Note: The red stoplight on this page indicates the highest possible severity level for this category of vulnerabilities. The actual severity level is indicated by the colored dot beside the link to this tutorial on the previous page.
PHP supports uploading of files using the HTTP POST request method. This feature usually is not a security problem in itself, because security mechanisms have been added to protect it from abuse. However, flaws in the implementation of POST could still render it vulnerable.
7/23/02
CAN 2002-0717
Due to improper handling of an error condition in
POST requests of type multipart/form-data,
a remote attacker could cause PHP to attempt to free a
memory structure which has never been allocated. This
flaw can be exploited by sending a specially crafted POST
request to the PHP-enabled web server. This would result in
a denial of service or, on some non-x86 platforms such as
SPARC Solaris, the
ability to execute arbitrary commands. PHP 4.2.0 and 4.2.1
are affected by this vulnerability if the HTTP POST
method is enabled.
1/13/03
CAN 2002-1396
The PHP wordwrap function has a buffer
overflow condition which could result in a denial of
service or execution of arbitrary code. This condition
is only a vulnerability if there are PHP scripts on the
server which use wordwrap with user-supplied
parameters. Otherwise, there is no means of exploitation.

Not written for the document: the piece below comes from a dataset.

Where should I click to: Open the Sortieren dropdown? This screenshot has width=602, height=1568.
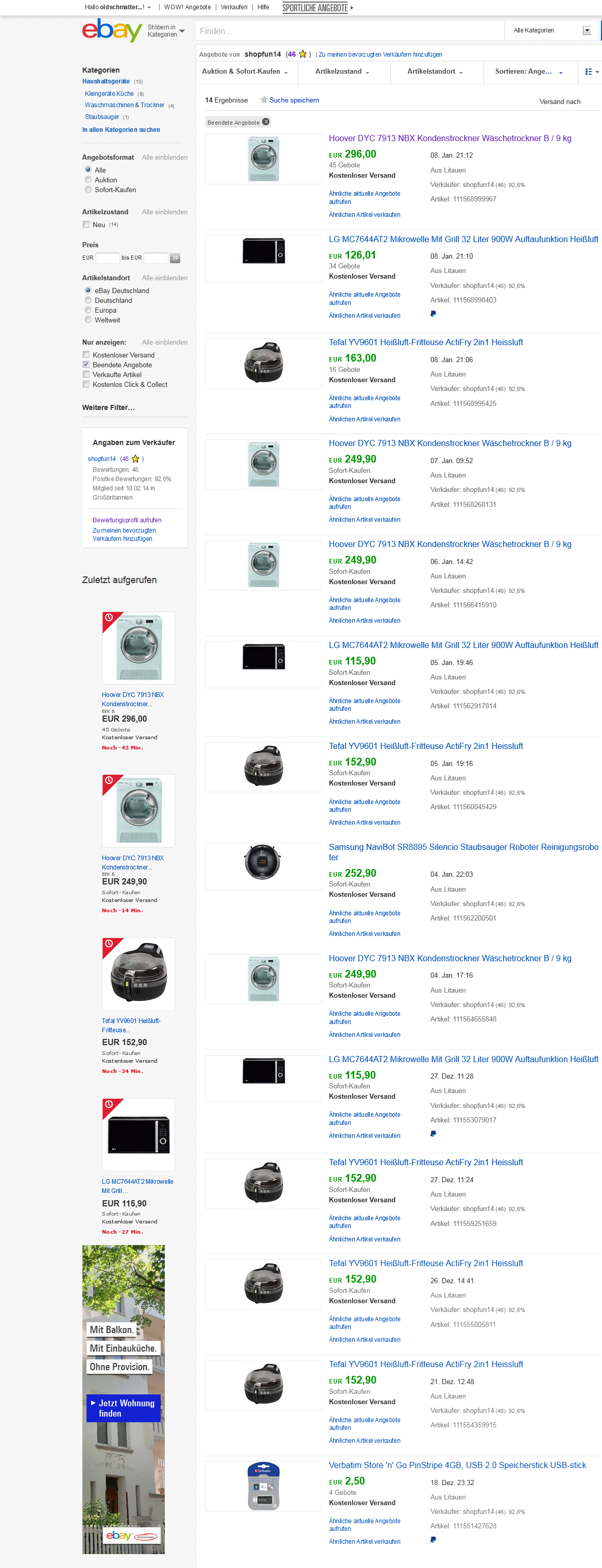529,72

PHP versions greater than 4.1.2 and less than 4.3.0 are
affected.
2/27/02
CVE 2002-0081
Due to a buffer overflow condition in
the processing of POST requests, it could be possible
for a remote attacker to gain unauthorized access to the server
by sending specially crafted MIME encoded data. PHP version
4.1.1 and earlier are affected by this vulnerability.
2/21/03
CAN 2003-0097
PHP includes a compile configuration option called
--enable-force-cgi-redirect
and an option in php.ini called
cgi.force_redirect to protect itself from
attacks when running as a CGI. However, a bug in PHP 4.3.0
renders these two options ineffective. A remote attacker could
therefore read any file which is readable by the web server
simply by calling it from the PHP interpreter in the CGI
directory. Furthermore, the attacker could execute arbitrary
commands by causing PHP code to be written to a file on
the server, such as the web server logs, and then calling
that file from the PHP interpreter.
Only servers running PHP 4.3.0 as a CGI are affected by this vulnerability.
CVE 2001-1246
The PHP safe mode option is intended to limit
the external programs which can be executed from a PHP script.
However, the fifth argument to the mail command,
which was introduced in PHP 4.0.5 for the purpose of passing
command-line options to the Sendmail program, is not
sufficiently checked for shell metacharacters. This could
allow a local attacker, and in some cases a remote attacker,
to bypass safe mode and execute external programs.
PHP 4.0.5 through 4.1.0 are affected by this vulnerability.
<Limit POST> Order deny,allow Deny from all </Limit>Users of PHP versions prior to 4.1.2 should download and install PHP version 4.3.1 or higher, or install the File Uploads Security Fix which is available from the same download site. If it is not possible to upgrade immediately, and you are running PHP 4.0.3 or higher, then as a workaround set the file_uploads variable to Off in the php.ini file, and restart the web server.